SQL Server choosing inefficient execution plan

843 views Asked by At

I've got a query that gets run in certain circumstances with an 'over-simplified' execution plan that actually turns out to be quite slow (3-5 seconds). The query is:

SELECT DISTINCT Salesperson.*
FROM Salesperson
    INNER JOIN SalesOrder on Salesperson.Id = SalesOrder.SalespersonId
    INNER JOIN PrelimOrder on SalesOrder.Id = PrelimOrder.OrderId
    INNER JOIN PrelimOrderStatus on PrelimOrder.CurrentStatusId = PrelimOrderStatus.Id
    INNER JOIN PrelimOrderStatusType on PrelimOrderStatus.StatusTypeId = PrelimOrderStatusType.Id
WHERE 
    PrelimOrderStatusType.StatusTypeCode = 'Draft'
    AND Salesperson.EndDate IS NULL

and the slow execution plan looks like:

Slow Execution Plan

The thing that stands out straight away is that the actual number of rows/executions is significantly higher than the respective estimates:

IX_SalesOrder_SalespersonId

UX_PrelimOrder_OrderId

UX_PrelimOrderStatus_Id

If I remove the Salesperson.EndDate IS NULL clause, then a faster, parallelized execution plan is run:

Fast Execution Plan

A similar execution plan also runs quite fast if I remove the DISTINCT keyword.

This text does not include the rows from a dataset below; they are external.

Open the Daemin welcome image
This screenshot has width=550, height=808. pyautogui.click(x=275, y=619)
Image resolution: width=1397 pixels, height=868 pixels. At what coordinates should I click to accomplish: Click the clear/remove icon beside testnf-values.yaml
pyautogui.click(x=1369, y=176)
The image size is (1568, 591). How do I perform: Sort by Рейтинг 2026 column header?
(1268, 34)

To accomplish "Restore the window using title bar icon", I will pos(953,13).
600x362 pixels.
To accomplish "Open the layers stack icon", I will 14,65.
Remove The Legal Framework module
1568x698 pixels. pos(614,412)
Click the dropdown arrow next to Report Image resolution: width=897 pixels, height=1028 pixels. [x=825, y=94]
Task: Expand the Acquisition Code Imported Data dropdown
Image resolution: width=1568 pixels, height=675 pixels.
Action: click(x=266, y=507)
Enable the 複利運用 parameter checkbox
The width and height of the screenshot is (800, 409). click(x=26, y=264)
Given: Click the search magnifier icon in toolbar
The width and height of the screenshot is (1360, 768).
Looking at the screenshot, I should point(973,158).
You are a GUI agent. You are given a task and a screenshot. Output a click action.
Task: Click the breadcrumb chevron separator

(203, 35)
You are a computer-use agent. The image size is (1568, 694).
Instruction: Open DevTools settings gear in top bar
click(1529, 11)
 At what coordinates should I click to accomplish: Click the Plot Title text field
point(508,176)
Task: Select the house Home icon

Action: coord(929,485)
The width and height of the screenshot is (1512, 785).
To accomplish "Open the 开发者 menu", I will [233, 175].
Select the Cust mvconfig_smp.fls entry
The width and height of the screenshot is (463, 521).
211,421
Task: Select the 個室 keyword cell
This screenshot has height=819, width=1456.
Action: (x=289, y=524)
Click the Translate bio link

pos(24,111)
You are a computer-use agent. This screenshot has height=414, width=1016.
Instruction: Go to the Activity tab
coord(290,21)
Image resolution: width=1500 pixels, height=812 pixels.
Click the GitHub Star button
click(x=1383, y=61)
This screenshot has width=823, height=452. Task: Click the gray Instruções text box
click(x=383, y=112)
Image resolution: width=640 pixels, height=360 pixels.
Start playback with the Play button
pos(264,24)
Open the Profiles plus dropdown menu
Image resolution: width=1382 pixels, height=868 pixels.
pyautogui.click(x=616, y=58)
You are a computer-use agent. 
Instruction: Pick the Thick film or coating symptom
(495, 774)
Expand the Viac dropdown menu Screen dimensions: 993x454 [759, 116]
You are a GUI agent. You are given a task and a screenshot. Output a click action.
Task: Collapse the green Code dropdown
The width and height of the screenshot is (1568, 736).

From what I can gather, it seems that the optimiser decides, based on its incorrect estimates, that the query won't be costly to run and therefore doesn't choose the parallelized plan. But I can't for the life of me figure out why it is choosing the incorrect plan. I have checked my statistics and they are all as they should be. I have tested in both SQL Server 2008 to 2016 with identical results.

2

There are 2 answers

1
deroby On

As @Gordon Linoff already said, DISTINCT usually is bad news for performance. Often it means you're amassing way too much data and then squeezing it back together in a more compact set. Better to keep it small all throughout the process, if possible.

Also, it's kind of counter-intuitive that the query plan with index scans turns out to be faster than the one with index seeks; it seems (in this case) parallelism makes up for it. You could try playing around with the Cost Threshold For Parallelism Option but beware that this is a server-wide setting! (then again, in my opinion the default of 5 is rather high for most use-cases I've run into personally; CPU's are aplenty these days, time still isn't =).

Bit of a long reach, but I was wondering if you could 'split' the query in 2, thus eliminating (a small) part of the guesswork of the server. I'm assuming here that StatusTypeCode is unique. (verify the datatype of the variable too!)

DECLARE @StatusTypeId int

SELECT @StatusTypeId = Id 
  FROM PrelimOrderStatusType 
 WHERE StatusTypeCode = 'Draft'

SELECT Salesperson.*
  FROM Salesperson
 WHERE Salesperson.EndDate IS NULL
   AND EXISTS ( SELECT * 
                  FROM SalesOrder 
                    ON SalesOrder.SalespersonId = Salesperson.Id
                  JOIN PrelimOrder 
                    ON PrelimOrder.OrderId = SalesOrder.Id 
                  JOIN PrelimOrderStatus 
                    ON PrelimOrderStatus.Id = PrelimOrder.CurrentStatusId
                   AND PrelimOrderStatus.StatusTypeId = @StatusTypeId)

If it doesn't help, could you give give the definition of the indexes that are being used?

1
Gordon Linoff On

SELECT DISTINCT is expensive. So, it is best to avoid it. Something like this:

SELECT sp.*
FROM Salesperson sp
WHERE EXISTS (SELECT 1
              FROM SalesOrder so INNER JOIN
                   PrelimOrder po 
                   ON so.Id = po.OrderId INNER JOIN
                   PrelimOrderStatus pos
                   ON po.CurrentStatusId = pos.Id INNER JOIN
                   PrelimOrderStatusType post
                   ON pos.StatusTypeId = post.Id
              WHERE sp.Id = so.SalespersonId AND
                    post.StatusTypeCode = 'Draft'
             ) AND
      sp.EndDate IS NULL;

Note: An index on SalesPerson(EndDate, Id) would be helpful.